In a sign of digital transformation maturity, the DII reveals that more companies are moving from the initial stage of “building” digital capabilities to “running” or scaling technology solutions and are beginning to see benefits. In 2022, 31% of digital spending is being dedicated to “building” capabilities, while 69% of spending has shifted to “running,” in comparison to 36% and 64%, respectively, in 2020. This suggests that companies are pivoting from core internal operational efficiencies to new digital products and services that enable them to get closer to their customers and generate revenue.
Another indication of companies’ digital journey progression can be seen in the scaling of existing technology investments.

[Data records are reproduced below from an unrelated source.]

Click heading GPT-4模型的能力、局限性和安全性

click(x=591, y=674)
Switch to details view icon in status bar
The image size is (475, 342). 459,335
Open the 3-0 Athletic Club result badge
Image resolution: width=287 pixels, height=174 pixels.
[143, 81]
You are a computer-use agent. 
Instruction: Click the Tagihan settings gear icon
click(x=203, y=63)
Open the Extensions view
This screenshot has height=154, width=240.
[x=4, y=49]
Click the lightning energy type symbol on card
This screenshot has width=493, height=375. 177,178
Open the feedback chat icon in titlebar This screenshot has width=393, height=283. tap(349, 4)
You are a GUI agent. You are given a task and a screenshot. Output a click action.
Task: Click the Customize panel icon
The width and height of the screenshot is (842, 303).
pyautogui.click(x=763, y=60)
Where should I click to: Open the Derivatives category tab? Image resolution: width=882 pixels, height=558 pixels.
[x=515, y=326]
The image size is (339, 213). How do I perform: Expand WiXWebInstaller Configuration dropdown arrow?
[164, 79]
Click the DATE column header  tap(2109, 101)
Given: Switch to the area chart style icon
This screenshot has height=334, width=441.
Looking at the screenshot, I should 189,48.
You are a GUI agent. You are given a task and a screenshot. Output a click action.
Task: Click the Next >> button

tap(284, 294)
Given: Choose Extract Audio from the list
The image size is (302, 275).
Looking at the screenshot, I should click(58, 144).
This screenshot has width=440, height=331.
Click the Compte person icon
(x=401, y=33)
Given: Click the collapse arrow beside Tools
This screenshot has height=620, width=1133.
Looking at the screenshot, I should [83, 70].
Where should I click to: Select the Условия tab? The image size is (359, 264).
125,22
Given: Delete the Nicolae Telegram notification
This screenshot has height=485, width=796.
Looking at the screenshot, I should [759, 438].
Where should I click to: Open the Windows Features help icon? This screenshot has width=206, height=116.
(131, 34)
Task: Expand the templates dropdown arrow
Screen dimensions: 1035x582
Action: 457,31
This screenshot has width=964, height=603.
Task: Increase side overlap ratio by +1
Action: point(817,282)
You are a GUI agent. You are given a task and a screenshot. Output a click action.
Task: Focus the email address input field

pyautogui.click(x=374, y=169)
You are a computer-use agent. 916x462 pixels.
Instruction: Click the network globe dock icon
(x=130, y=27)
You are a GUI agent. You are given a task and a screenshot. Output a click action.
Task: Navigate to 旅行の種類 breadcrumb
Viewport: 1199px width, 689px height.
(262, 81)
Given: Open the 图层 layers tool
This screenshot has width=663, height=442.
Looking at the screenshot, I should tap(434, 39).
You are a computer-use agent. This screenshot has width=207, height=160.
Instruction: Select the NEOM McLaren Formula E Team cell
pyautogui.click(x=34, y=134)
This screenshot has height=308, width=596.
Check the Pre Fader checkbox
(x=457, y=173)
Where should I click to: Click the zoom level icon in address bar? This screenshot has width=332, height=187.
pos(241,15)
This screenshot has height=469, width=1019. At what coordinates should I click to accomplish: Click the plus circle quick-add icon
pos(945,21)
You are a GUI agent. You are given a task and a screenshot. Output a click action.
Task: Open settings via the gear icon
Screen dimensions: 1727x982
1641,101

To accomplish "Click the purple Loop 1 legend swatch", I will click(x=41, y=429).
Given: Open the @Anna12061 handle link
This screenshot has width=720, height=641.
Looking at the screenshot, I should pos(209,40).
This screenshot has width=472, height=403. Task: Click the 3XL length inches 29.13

For example, many companies have been building data platforms through investments in cloud and IoT. The number of companies reporting that they are now realizing full benefits of their investments in cloud, IoT and AI increased 54% in 2022 compared to 2020. This means they have moved from a proof-of-concept and build phase for key digital technologies to a launch phase.
Overall, companies are setting the foundational elements of digital transformation while moving toward full benefit realization.
Strategy is critical to securing funding for digital projects
A clear strategy, business case and proven agile capabilities are prerequisites to secure the right level of funding. The survey indicates that more companies are connecting their digital strategies with successful implementation, e.g., culture, agility, clear accountabilities, measurement and execution pathways. But many companies still show room for improvement when it comes to defining an actual digital strategy with clear implementation plans and executive accountabilities.
Only 16% of respondents strongly agree that they have a clearly defined strategy for digital — an essential factor in the success of digital investments. However, the numbers do suggest progress compared to the last survey (see Figure 2).